• **Brief**: Below are entries to be transcribed exactly; exclude the pictures from the copy.
=== Dataset entries ===
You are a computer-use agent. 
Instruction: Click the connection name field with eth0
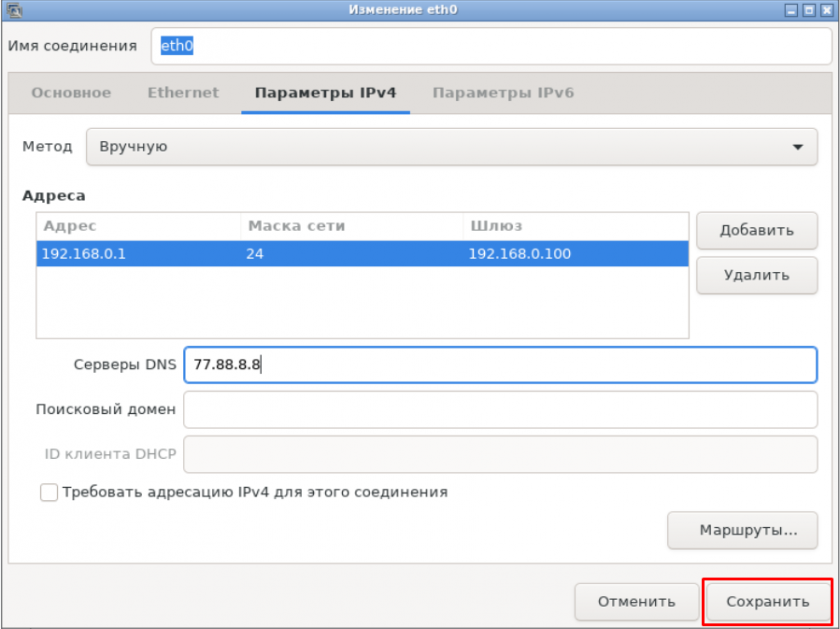[x=490, y=46]
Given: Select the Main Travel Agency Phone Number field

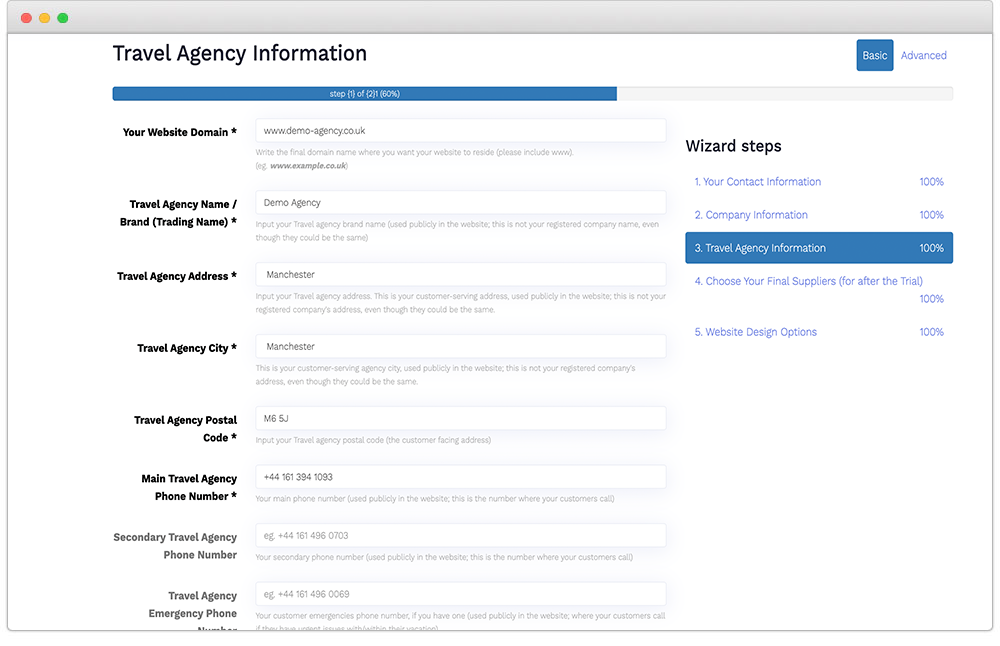Looking at the screenshot, I should (460, 477).
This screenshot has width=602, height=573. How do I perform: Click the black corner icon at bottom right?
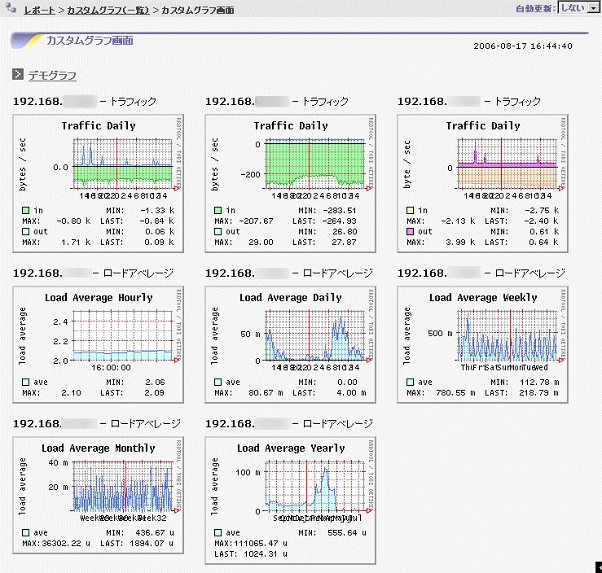pyautogui.click(x=597, y=567)
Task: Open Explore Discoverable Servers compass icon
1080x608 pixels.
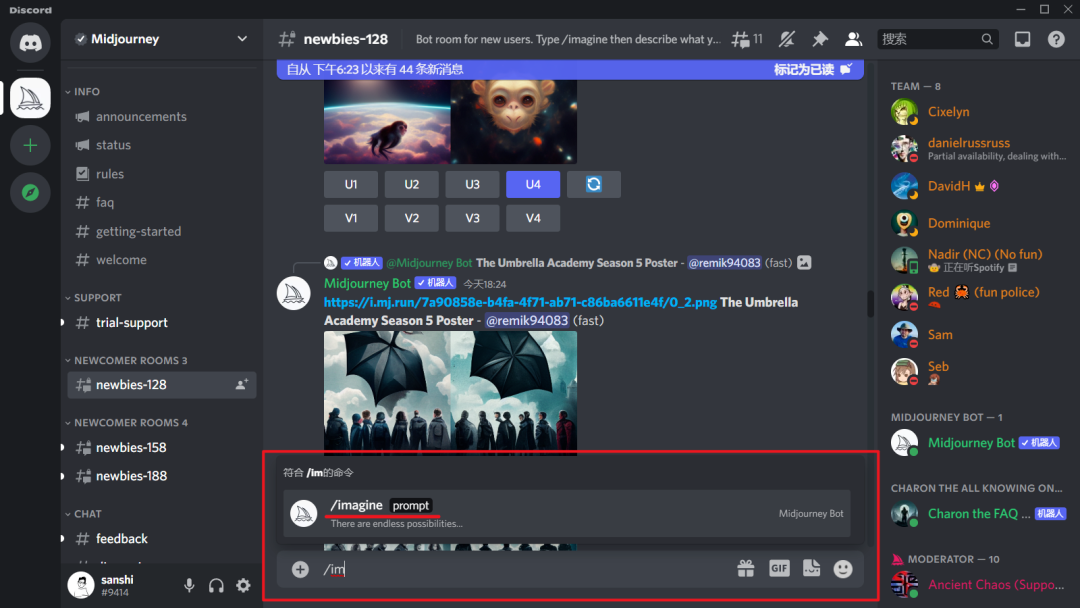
===
• **Response box**:
You are a computer-use agent. 
Instruction: Click the connection name field with eth0
[x=490, y=46]
Given: Select the Main Travel Agency Phone Number field

Looking at the screenshot, I should (460, 477).
This screenshot has width=602, height=573. How do I perform: Click the black corner icon at bottom right?
pyautogui.click(x=597, y=567)
Task: Open Explore Discoverable Servers compass icon
1080x608 pixels.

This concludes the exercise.